Print every line of the data exactly as shown.

### Data extracts
----------
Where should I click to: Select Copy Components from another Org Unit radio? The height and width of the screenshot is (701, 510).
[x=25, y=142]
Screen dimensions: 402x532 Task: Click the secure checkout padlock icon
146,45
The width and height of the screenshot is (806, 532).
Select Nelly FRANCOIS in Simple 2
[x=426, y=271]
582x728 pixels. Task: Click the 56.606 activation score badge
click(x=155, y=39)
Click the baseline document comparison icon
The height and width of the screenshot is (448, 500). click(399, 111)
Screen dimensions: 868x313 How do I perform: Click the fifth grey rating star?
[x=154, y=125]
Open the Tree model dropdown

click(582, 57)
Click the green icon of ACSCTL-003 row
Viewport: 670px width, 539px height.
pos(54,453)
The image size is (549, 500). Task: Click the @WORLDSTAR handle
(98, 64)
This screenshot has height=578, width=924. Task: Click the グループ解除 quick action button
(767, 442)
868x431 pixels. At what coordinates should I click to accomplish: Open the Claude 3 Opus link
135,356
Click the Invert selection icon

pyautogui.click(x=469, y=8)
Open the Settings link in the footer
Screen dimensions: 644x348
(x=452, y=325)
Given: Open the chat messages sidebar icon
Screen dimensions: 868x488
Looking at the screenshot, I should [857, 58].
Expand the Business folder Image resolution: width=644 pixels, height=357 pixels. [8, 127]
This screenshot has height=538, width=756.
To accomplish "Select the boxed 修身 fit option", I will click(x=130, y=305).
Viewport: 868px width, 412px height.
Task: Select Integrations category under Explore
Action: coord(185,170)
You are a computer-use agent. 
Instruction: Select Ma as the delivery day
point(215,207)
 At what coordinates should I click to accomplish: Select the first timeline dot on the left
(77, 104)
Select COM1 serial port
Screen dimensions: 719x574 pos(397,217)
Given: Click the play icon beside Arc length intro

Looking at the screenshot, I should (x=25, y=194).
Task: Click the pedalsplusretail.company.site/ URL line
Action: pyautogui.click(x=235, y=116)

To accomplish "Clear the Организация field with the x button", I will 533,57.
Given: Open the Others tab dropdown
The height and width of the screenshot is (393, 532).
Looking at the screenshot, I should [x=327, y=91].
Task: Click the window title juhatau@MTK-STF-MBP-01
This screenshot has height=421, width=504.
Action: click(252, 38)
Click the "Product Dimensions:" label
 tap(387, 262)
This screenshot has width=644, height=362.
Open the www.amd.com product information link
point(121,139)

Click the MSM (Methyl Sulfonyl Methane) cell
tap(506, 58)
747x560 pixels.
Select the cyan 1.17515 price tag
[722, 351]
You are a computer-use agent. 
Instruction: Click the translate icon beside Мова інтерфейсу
----------
### Output of the task
Where should I click to: Select Copy Components from another Org Unit radio? The height and width of the screenshot is (701, 510).
[x=25, y=142]
Screen dimensions: 402x532 Task: Click the secure checkout padlock icon
146,45
The width and height of the screenshot is (806, 532).
Select Nelly FRANCOIS in Simple 2
[x=426, y=271]
582x728 pixels. Task: Click the 56.606 activation score badge
click(x=155, y=39)
Click the baseline document comparison icon
The height and width of the screenshot is (448, 500). click(399, 111)
Screen dimensions: 868x313 How do I perform: Click the fifth grey rating star?
[x=154, y=125]
Open the Tree model dropdown

click(582, 57)
Click the green icon of ACSCTL-003 row
Viewport: 670px width, 539px height.
pos(54,453)
The image size is (549, 500). Task: Click the @WORLDSTAR handle
(98, 64)
This screenshot has height=578, width=924. Task: Click the グループ解除 quick action button
(767, 442)
868x431 pixels. At what coordinates should I click to accomplish: Open the Claude 3 Opus link
135,356
Click the Invert selection icon

pyautogui.click(x=469, y=8)
Open the Settings link in the footer
Screen dimensions: 644x348
(x=452, y=325)
Given: Open the chat messages sidebar icon
Screen dimensions: 868x488
Looking at the screenshot, I should [857, 58].
Expand the Business folder Image resolution: width=644 pixels, height=357 pixels. [8, 127]
This screenshot has height=538, width=756.
To accomplish "Select the boxed 修身 fit option", I will click(x=130, y=305).
Viewport: 868px width, 412px height.
Task: Select Integrations category under Explore
Action: coord(185,170)
You are a computer-use agent. 
Instruction: Select Ma as the delivery day
point(215,207)
 At what coordinates should I click to accomplish: Select the first timeline dot on the left
(77, 104)
Select COM1 serial port
Screen dimensions: 719x574 pos(397,217)
Given: Click the play icon beside Arc length intro

Looking at the screenshot, I should (x=25, y=194).
Task: Click the pedalsplusretail.company.site/ URL line
Action: pyautogui.click(x=235, y=116)

To accomplish "Clear the Организация field with the x button", I will 533,57.
Given: Open the Others tab dropdown
The height and width of the screenshot is (393, 532).
Looking at the screenshot, I should [x=327, y=91].
Task: Click the window title juhatau@MTK-STF-MBP-01
This screenshot has height=421, width=504.
Action: click(252, 38)
Click the "Product Dimensions:" label
 tap(387, 262)
This screenshot has width=644, height=362.
Open the www.amd.com product information link
point(121,139)

Click the MSM (Methyl Sulfonyl Methane) cell
tap(506, 58)
747x560 pixels.
Select the cyan 1.17515 price tag
[722, 351]
You are a computer-use agent. 
Instruction: Click the translate icon beside Мова інтерфейсу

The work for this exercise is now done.